台風13号が房総半島から北へと向かっている。この地方の風は幾分和らいだが、猛暑は相変わらず続いている。仙台に住む次女たちは暴風雨の圏内だろうか。何事も無ければと祈るばかりだ。私が中学3年の9月、伊勢湾台風に襲われ、名古屋市は莫大な被害が出た。名古屋とわずかしか離れていない我が家は、風と雨の激しさは覚えているが、大したことはなかった。
翌日、学校へ行くと、体育館の屋根が吹き飛んでいたし、校舎は窓ガラスが割れていたり、各教室に被害が出ていた。校舎の後片付けと掃除の日が何日か続いた。名古屋の姉の家は高潮が押し寄せて床下浸水だったが、目の前の市電が走る道路は一面、水と流されてきた物に覆われていたと聞いた。

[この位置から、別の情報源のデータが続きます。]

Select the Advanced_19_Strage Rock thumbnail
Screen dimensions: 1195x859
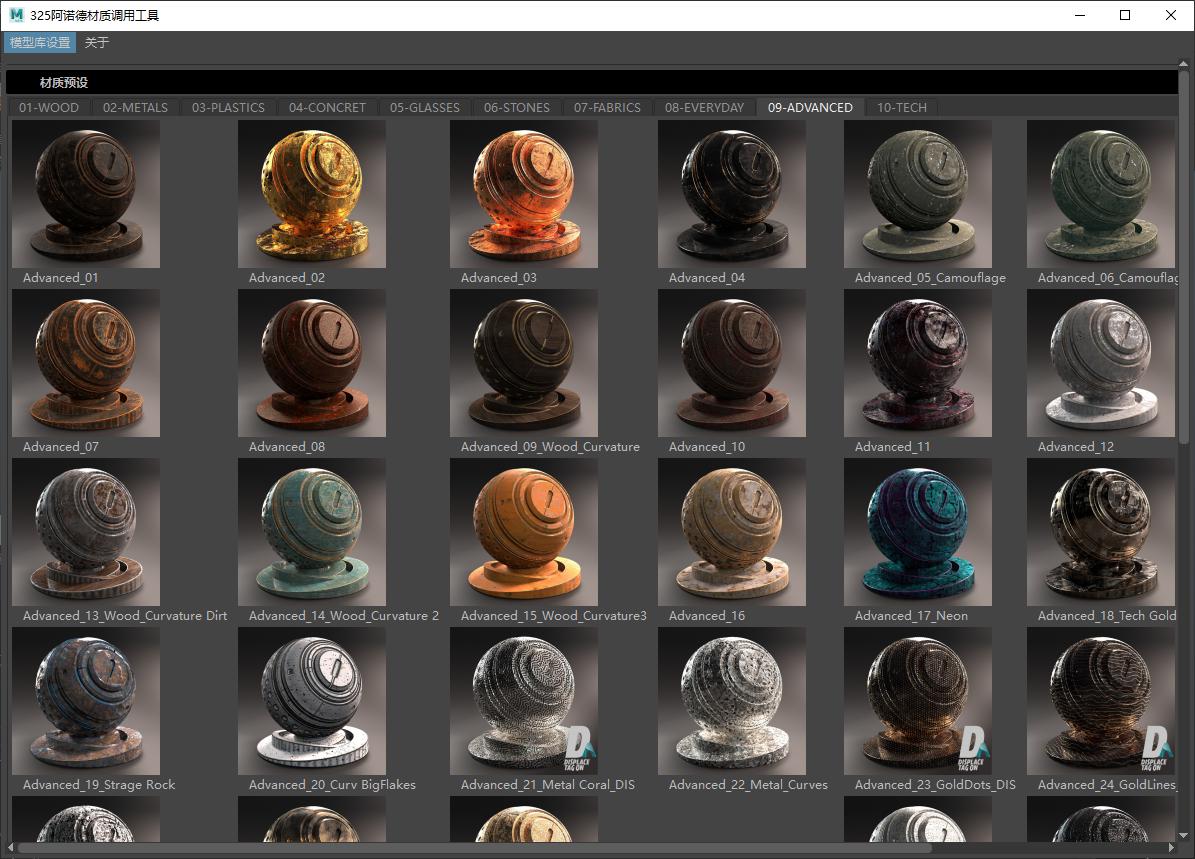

時の流れは速い。この暑さのせいではないだろうが、知り合いの何人かが亡くなった。葬儀で、夫婦の最後の様子を聞くと、当たり前だがそれぞれ違う。もう少し傍にいて、自分が気を付けていたなら、まだ逝くことはなかったと悔やむ妻。衰えていく妻を毎日病室に見舞い、手足をさすり、孫の話を聞かせ、亡くなってしまうと、気が抜けたように呆然としている夫。
自宅治療の夫は動くことも出来ないから、何から何まで妻の世話無くしては生きていられない。それでも九州男児らしく、「おい」とか「あれ」と妻に言いつけ、妻の世話の仕方に文句をつける。自分勝手で口うるさい夫なのに、いじめ返すこともなく、むしろ「私をこんなにも必要としている」と夫を愛おしく感じている妻。最後になって、傍から見ると相変わらずに見えるのに、不思議に満たされた表情だった。
今日は名鉄百貨店で行われている『終活フェア』で、下重暁子さんの講演を聞きに行く。何しろ「ポイントがたまっているから、この後、それで食事をしよう」というカミさんの提案もある。